Calgary mumps inoculations strain city blood supply
The mumps vaccination campaign in Calgary is putting a strain on the city's blood bank supply because more than 23,000 people who received the shot are not allowed to donate blood.
A mumps outbreak prompted a provincewide vaccination campaign that began last month on post-secondary campuses and expanded to non-students between the ages of 17 and 26 Monday.
However, a problem has occurred because blood banks in southern Alberta rely on students for almost 30 per cent of their donations but Canadian Blood Services requires people to wait 12 weeks after a mumps shot before they can give blood again.
"We've had recent clinics at the University of Calgary and other post-secondary institutions where we've definitely seen the numbers almost halved compared to what we would normally collect from those particular clinics," said Doris Kaufmann, spokeswoman for Canadian Blood Services.
About 23,000 staff and students in Calgary have been vaccinated and are currently ineligible to donate blood.
Mumps is spread through saliva, and causes fever, swelling and pain in the parotid glands, located in front of the ears and below the cheekbones. In rare cases, it can lead to brain inflammation.
Calgary has at least 57 confirmed cases of the mumps so far this year, compared to six last year. The mumps outbreak started in post-secondary schools in Lethbridge in October.
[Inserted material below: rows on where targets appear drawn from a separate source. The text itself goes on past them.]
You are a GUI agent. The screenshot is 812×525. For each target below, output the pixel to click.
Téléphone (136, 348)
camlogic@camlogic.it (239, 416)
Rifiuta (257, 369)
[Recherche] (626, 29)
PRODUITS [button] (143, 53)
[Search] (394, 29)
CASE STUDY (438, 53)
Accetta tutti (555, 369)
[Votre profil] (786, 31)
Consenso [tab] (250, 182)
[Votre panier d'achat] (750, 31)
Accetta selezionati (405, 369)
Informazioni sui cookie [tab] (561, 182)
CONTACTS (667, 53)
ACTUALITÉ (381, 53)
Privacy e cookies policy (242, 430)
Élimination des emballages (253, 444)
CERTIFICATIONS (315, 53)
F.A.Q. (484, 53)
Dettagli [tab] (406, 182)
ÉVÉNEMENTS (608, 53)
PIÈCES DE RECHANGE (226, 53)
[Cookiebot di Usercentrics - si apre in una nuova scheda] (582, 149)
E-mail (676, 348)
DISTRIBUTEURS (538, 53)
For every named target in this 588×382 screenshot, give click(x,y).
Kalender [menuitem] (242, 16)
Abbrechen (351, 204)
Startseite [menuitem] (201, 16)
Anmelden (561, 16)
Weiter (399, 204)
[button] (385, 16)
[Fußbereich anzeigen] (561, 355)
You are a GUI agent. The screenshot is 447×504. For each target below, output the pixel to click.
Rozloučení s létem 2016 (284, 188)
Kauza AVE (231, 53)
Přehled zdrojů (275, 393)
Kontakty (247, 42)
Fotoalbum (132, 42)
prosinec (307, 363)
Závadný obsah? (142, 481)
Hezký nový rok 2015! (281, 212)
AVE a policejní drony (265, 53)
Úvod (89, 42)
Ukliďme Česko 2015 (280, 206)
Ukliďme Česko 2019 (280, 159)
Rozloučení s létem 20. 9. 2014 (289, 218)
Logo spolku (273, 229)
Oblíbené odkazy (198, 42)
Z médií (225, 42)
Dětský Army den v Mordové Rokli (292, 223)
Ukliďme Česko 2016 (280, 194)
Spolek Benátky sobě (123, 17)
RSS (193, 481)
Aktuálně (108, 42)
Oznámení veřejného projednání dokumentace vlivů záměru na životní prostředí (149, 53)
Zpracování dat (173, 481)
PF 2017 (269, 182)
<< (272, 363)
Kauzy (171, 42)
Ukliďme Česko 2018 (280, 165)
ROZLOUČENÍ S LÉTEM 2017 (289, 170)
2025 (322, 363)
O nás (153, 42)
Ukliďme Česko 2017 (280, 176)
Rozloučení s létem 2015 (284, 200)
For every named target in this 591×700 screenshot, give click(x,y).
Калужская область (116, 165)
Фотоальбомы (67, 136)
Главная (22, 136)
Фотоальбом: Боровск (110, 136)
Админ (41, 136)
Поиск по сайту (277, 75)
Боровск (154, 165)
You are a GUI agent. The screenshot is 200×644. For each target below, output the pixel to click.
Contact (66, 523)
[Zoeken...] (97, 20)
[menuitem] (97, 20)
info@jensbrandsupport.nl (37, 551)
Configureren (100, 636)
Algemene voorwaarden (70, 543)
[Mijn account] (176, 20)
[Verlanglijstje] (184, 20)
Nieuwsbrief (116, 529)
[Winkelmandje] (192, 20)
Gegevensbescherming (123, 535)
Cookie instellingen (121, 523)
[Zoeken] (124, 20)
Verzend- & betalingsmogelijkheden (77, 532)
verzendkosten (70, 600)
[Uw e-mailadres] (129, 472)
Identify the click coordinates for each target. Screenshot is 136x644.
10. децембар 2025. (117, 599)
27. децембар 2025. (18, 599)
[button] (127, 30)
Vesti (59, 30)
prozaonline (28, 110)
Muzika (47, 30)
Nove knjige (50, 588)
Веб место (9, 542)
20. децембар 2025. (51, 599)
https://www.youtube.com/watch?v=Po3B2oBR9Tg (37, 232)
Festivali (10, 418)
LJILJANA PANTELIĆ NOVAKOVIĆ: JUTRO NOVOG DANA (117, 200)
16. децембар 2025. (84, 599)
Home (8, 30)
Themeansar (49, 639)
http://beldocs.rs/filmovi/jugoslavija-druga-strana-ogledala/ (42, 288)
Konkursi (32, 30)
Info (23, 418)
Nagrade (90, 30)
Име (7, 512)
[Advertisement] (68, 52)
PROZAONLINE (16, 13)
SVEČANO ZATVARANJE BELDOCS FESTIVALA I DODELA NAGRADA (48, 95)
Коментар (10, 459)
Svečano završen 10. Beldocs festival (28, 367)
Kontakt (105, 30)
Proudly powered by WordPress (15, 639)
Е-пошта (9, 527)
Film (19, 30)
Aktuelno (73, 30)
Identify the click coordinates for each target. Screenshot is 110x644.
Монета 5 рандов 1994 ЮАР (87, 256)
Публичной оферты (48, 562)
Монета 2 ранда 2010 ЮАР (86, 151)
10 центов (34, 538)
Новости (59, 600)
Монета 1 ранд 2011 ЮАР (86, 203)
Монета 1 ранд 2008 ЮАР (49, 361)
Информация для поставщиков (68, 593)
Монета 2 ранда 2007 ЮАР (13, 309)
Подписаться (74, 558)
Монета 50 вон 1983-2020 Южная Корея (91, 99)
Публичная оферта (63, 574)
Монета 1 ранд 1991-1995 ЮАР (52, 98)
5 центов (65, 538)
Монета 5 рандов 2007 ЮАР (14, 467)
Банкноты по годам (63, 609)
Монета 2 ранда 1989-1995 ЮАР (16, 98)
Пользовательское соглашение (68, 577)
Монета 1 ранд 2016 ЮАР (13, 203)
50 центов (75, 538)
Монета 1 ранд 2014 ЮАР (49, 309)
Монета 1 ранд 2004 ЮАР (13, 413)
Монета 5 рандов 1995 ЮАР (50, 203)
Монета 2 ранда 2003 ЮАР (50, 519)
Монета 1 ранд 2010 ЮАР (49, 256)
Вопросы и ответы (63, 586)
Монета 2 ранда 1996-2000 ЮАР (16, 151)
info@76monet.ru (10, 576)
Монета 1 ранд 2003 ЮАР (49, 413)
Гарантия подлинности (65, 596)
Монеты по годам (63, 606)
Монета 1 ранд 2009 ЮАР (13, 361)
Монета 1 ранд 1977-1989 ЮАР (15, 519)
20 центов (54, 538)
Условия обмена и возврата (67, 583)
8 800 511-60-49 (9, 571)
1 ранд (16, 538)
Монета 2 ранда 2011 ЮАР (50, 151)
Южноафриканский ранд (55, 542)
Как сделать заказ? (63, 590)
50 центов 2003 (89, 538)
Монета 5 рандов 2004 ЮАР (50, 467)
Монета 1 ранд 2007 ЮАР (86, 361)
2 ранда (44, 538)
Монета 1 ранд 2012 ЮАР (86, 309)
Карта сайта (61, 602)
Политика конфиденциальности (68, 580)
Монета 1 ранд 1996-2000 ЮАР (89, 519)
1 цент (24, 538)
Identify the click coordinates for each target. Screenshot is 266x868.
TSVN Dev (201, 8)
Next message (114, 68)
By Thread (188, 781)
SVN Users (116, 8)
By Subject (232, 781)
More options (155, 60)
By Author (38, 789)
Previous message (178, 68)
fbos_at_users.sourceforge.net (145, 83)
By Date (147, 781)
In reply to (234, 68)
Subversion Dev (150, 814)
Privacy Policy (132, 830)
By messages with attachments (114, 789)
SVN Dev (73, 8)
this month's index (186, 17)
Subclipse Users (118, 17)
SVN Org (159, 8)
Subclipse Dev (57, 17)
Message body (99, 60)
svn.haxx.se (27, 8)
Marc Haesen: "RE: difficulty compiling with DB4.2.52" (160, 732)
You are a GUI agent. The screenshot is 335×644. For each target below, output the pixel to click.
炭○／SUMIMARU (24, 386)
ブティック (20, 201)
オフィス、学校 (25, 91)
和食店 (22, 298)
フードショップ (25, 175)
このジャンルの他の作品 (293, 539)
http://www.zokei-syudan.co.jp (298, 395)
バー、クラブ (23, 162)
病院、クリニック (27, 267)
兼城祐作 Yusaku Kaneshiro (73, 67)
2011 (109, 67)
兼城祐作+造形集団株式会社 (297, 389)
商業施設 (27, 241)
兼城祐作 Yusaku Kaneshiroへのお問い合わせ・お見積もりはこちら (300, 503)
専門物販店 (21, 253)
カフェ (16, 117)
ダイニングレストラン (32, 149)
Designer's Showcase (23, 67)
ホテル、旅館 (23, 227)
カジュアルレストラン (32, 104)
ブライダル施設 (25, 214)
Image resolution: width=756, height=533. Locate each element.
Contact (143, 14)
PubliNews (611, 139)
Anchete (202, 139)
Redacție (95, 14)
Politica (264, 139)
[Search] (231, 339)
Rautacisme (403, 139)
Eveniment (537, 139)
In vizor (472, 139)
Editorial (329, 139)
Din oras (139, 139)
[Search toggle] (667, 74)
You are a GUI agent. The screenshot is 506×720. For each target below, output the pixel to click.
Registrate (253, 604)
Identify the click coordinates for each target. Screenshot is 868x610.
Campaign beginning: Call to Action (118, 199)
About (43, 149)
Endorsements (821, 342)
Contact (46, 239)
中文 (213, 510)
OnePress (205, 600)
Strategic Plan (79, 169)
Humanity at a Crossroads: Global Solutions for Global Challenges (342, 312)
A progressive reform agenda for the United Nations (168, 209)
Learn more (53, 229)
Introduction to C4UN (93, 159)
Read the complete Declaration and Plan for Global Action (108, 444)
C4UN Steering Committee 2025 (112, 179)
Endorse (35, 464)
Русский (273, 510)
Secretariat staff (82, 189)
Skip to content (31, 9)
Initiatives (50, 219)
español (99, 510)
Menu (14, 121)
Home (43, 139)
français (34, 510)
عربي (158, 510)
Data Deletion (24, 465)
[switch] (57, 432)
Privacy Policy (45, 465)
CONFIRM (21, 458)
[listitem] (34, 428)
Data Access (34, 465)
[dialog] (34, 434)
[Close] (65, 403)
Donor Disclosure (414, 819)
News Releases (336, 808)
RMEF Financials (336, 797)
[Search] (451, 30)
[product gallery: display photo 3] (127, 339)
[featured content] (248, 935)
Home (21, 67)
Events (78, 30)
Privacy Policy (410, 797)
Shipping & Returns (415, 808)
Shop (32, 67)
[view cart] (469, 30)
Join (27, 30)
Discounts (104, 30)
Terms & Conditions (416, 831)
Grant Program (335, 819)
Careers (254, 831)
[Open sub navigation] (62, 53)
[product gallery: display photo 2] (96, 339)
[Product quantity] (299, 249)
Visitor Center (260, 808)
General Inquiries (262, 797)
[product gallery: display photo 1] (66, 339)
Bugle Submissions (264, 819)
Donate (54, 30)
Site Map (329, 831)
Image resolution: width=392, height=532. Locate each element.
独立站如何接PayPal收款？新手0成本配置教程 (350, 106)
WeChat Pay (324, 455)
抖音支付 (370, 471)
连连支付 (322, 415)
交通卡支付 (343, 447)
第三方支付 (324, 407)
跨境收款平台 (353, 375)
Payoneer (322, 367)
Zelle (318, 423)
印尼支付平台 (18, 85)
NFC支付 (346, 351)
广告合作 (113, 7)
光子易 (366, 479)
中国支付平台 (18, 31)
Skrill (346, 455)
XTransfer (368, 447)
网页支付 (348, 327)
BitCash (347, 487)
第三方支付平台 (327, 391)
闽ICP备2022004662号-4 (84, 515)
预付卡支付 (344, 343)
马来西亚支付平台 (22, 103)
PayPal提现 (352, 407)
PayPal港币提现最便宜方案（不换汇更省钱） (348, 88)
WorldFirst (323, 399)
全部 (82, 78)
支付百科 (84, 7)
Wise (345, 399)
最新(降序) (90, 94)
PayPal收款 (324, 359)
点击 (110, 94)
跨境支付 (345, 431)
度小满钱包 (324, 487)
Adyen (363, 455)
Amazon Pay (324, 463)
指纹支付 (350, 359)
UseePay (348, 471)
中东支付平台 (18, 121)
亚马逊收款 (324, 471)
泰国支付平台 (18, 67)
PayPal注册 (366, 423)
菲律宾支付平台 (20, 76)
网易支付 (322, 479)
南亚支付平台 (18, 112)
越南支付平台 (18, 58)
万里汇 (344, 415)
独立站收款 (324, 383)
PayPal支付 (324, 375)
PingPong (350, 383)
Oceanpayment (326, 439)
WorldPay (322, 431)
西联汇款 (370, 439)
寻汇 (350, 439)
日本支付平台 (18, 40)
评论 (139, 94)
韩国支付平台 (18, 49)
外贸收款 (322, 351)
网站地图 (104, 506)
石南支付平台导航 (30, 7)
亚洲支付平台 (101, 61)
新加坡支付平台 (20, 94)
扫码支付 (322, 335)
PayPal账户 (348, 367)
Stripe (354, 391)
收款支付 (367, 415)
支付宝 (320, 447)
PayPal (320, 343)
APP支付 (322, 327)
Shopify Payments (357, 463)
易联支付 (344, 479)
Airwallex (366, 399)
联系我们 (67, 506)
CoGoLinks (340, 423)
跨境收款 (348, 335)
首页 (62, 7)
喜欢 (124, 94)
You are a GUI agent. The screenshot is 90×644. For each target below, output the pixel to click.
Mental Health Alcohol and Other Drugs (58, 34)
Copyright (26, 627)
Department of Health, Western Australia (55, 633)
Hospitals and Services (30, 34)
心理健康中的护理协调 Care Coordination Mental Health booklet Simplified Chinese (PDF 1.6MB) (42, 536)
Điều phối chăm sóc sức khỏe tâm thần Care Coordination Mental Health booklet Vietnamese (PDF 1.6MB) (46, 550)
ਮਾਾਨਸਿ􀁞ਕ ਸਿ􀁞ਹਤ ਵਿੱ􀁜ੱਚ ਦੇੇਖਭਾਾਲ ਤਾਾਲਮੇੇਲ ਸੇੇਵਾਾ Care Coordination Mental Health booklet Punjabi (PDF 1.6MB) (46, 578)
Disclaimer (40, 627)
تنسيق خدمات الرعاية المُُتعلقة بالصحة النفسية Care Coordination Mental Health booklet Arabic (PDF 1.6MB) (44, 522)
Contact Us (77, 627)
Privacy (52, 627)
The Calgary Health Region opened the second phase of its mumps vaccination clinics to people between 17 and 26 who are not attending colleges or universities Monday.
Clinics are now running at the Southwood United Church in the southwest and the McClure United Church in the northeast and will expand to the Currie Barracks later this week.
Dr. Judy MacDonald, the CHR's deputy medical officer of health, said people older than 26 and born in Canada should have a natural immunity to the mumps, while those under 17 should have already received two shots, which would fully immunize them from the virus.